--- Records supplied ---

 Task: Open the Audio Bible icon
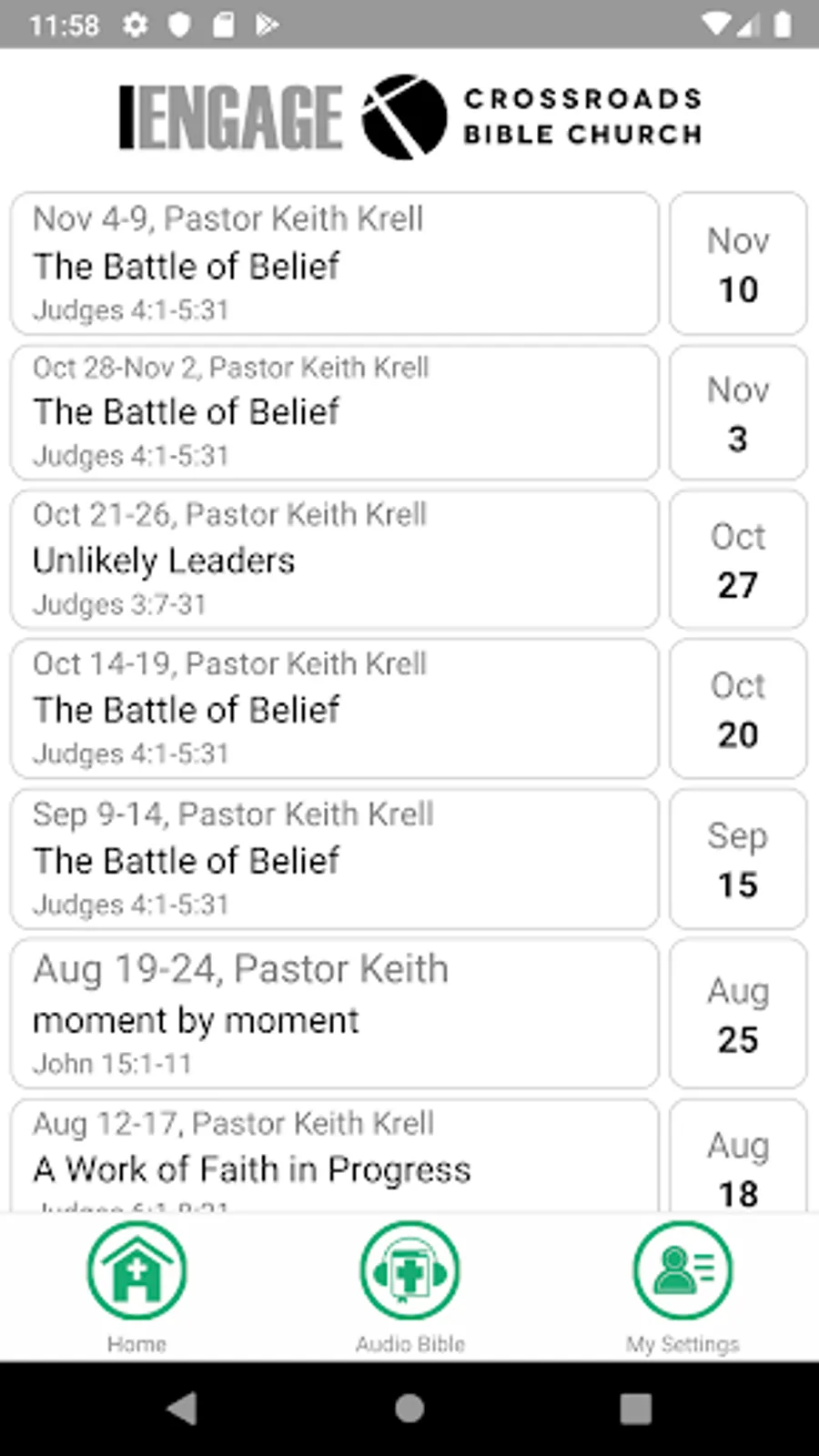click(x=410, y=1270)
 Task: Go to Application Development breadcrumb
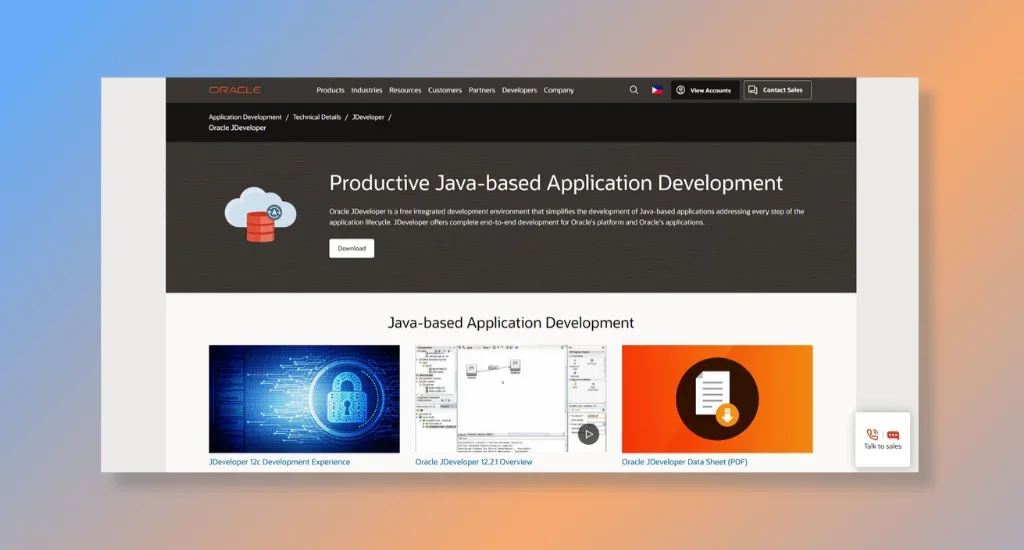tap(245, 117)
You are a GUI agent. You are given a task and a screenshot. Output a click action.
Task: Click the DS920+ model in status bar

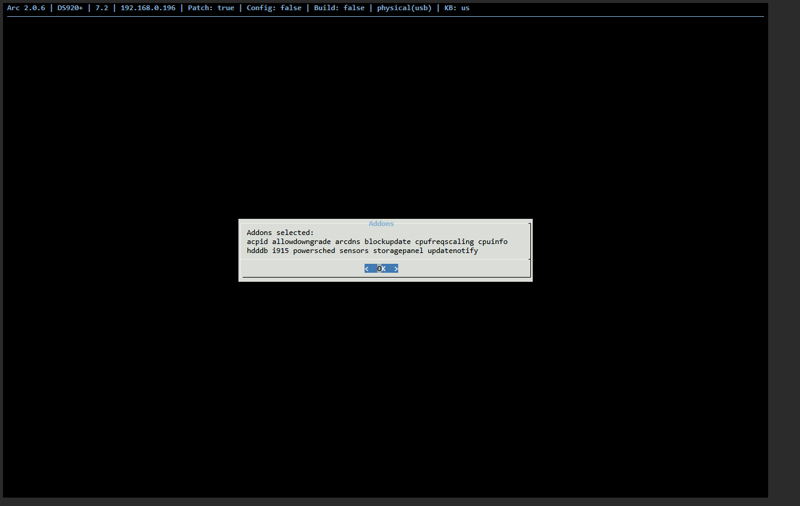pos(70,8)
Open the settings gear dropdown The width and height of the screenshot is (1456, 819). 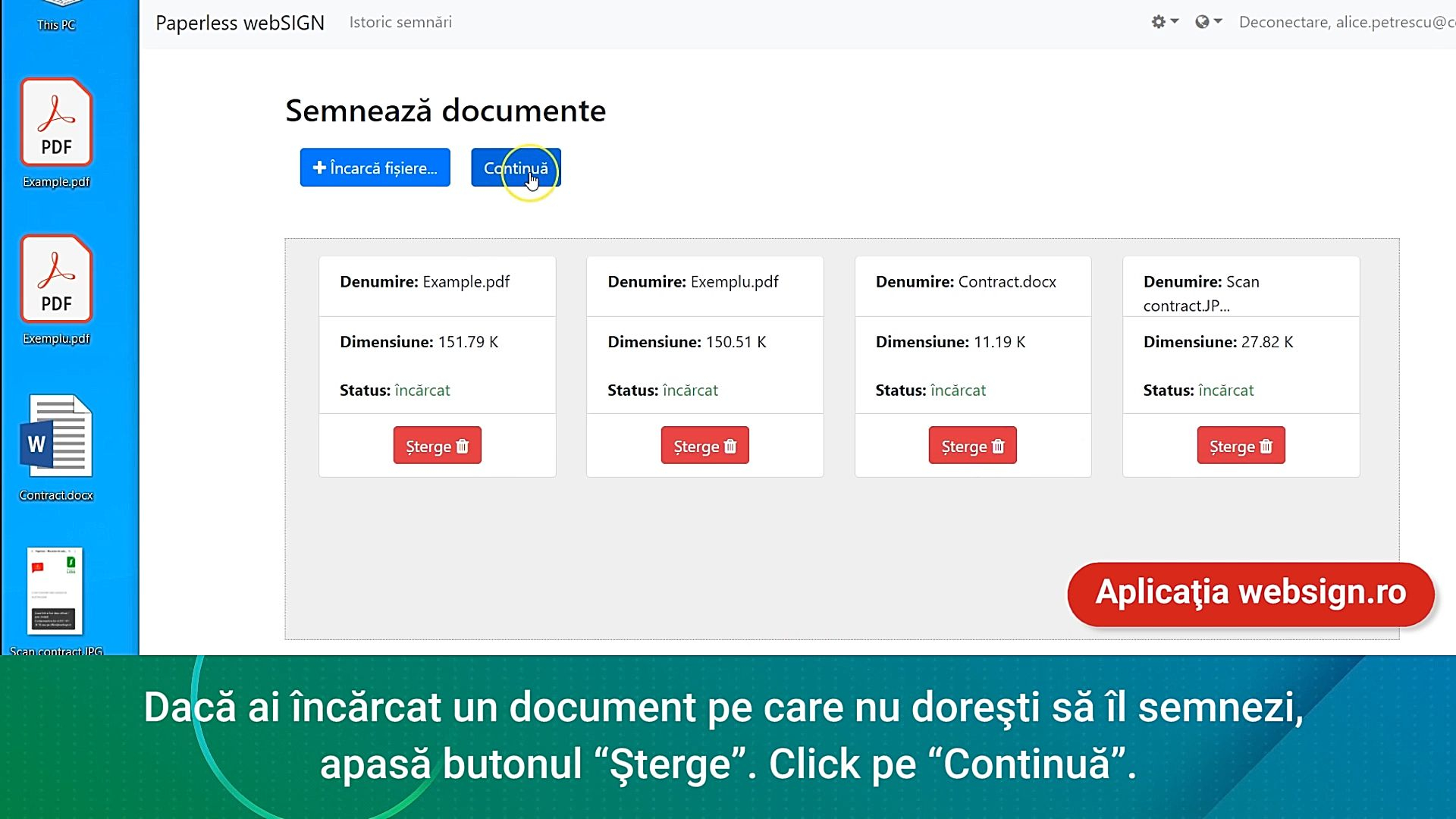click(1164, 22)
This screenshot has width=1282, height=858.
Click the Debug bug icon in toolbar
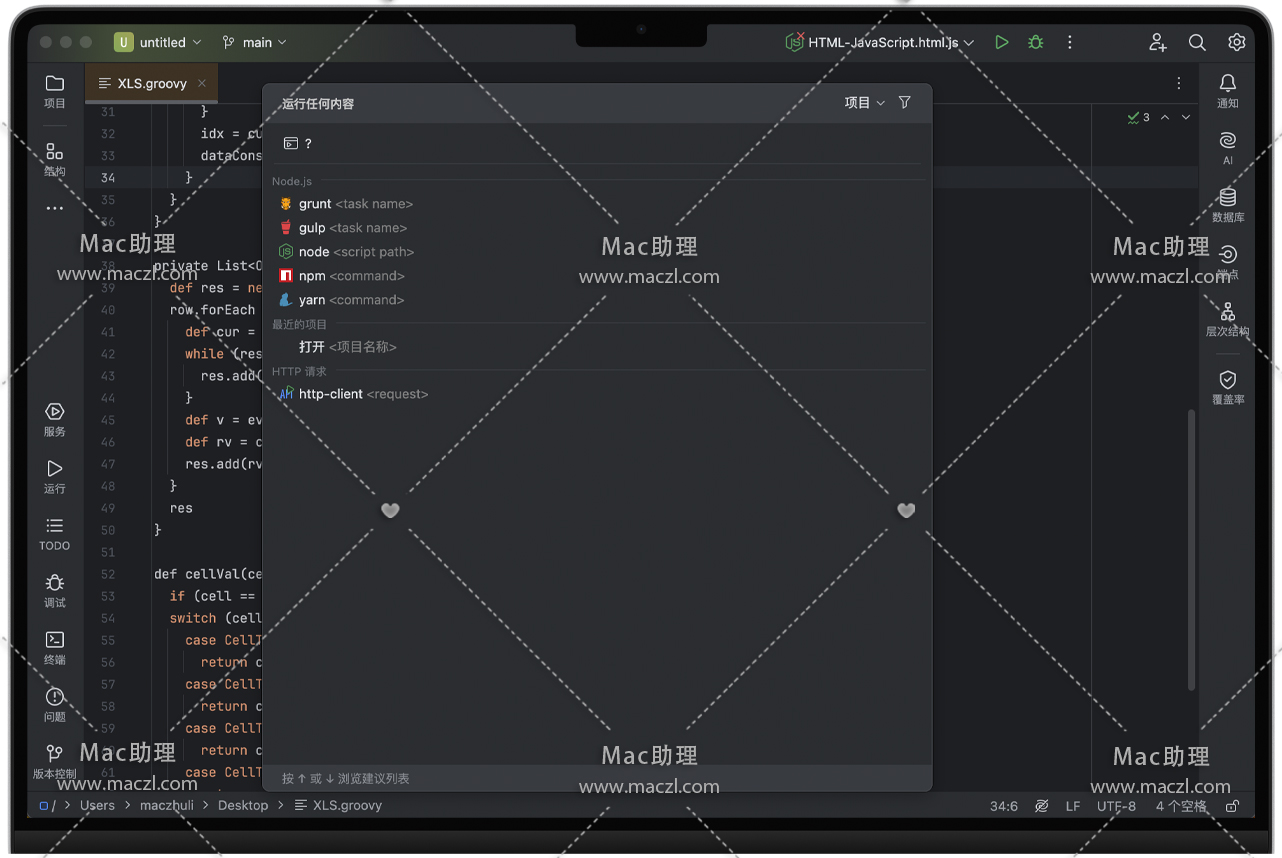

---

_Exercise prompt:_ Can you retype, word for word, the stretch of the entries from the line containing "This screenshot has width=1282, height=858." through their end, omitting the pictures?

_Correct response:_
This screenshot has width=1282, height=858.
Click the Debug bug icon in toolbar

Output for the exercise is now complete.